Data extracted from a collection
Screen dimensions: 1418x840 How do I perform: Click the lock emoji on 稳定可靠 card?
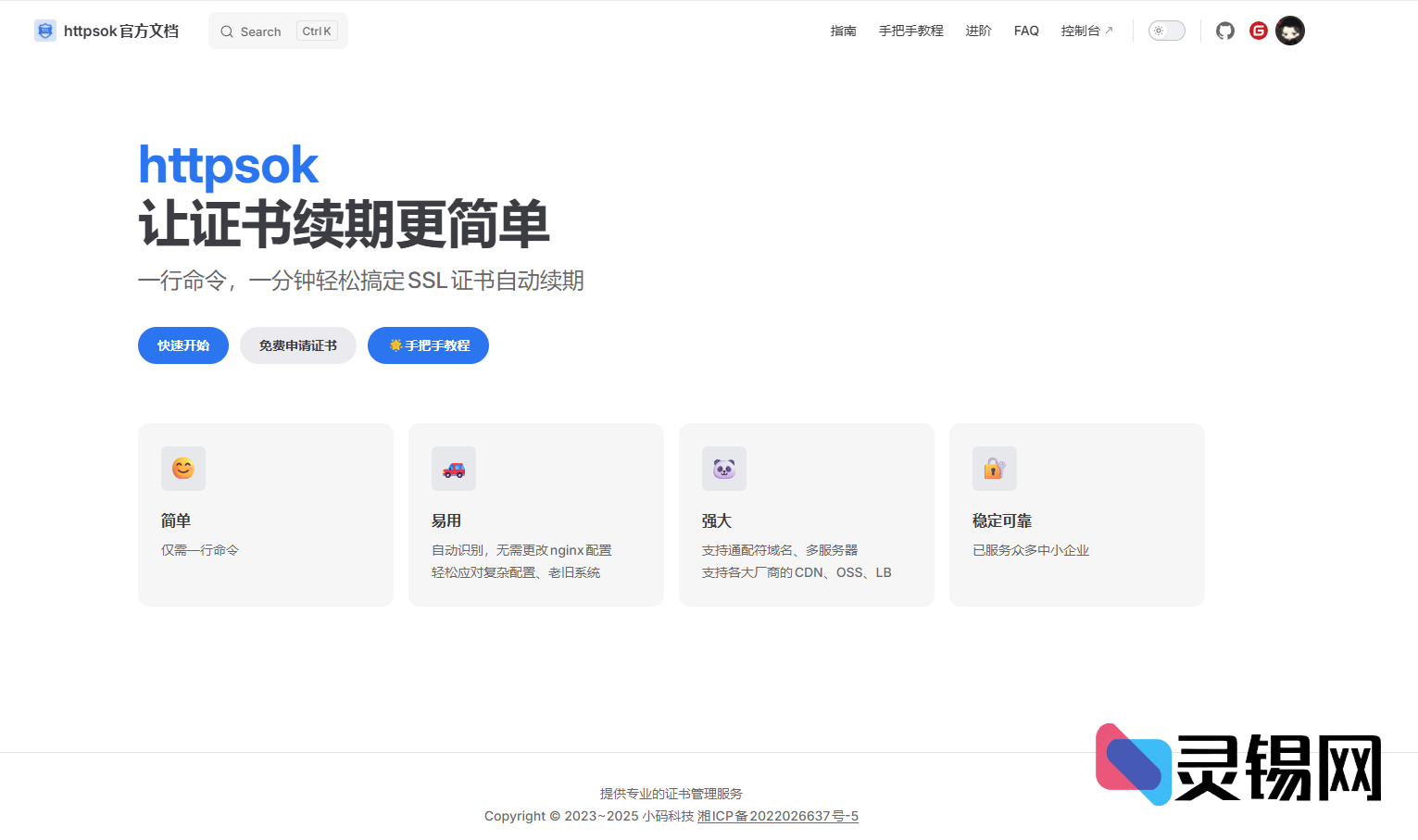(995, 469)
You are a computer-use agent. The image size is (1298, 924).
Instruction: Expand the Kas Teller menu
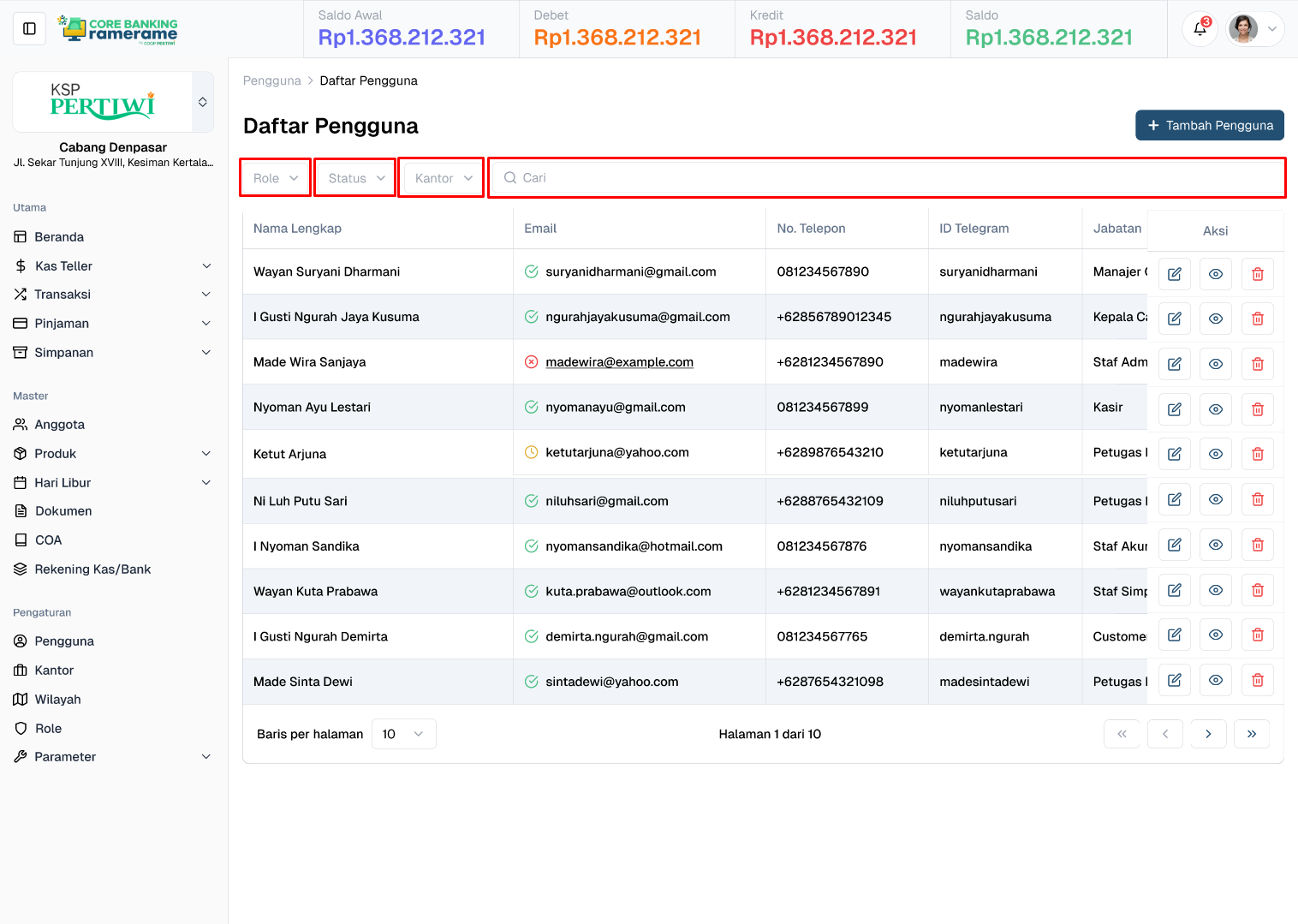[113, 266]
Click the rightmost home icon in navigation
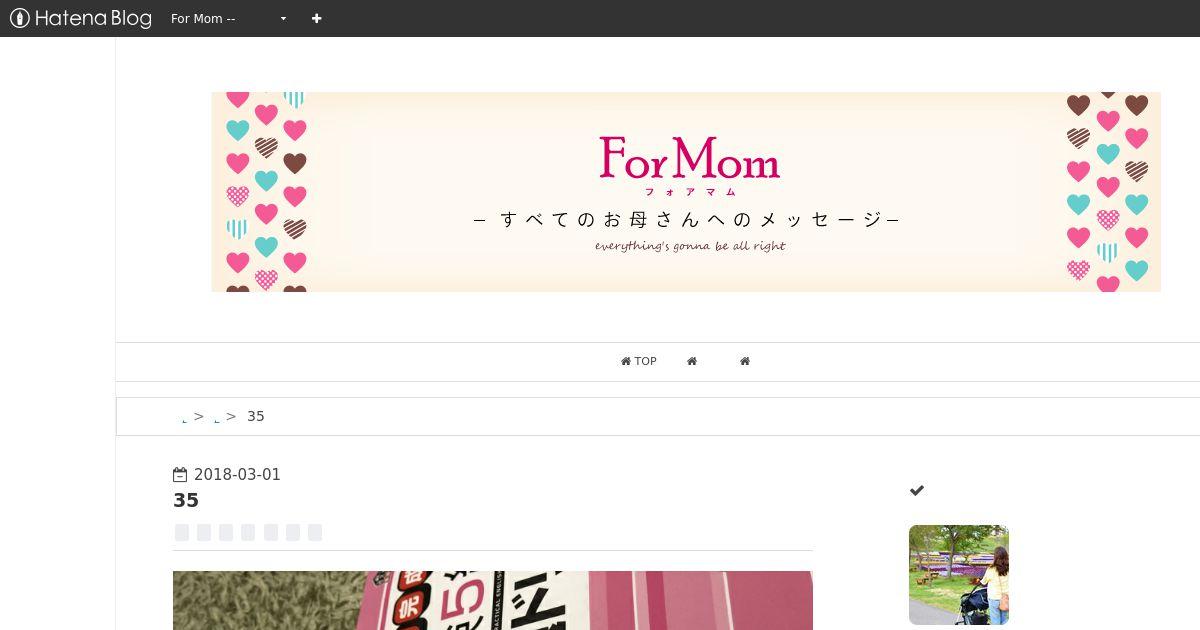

## [Problem statement]
Your answer must be exactly the lines from the one with "Instruction: Expand the Kas Teller menu" through the final line of the data, with no pictures in it.

## [Solution for this problem]
Instruction: Expand the Kas Teller menu
[113, 266]
Click the rightmost home icon in navigation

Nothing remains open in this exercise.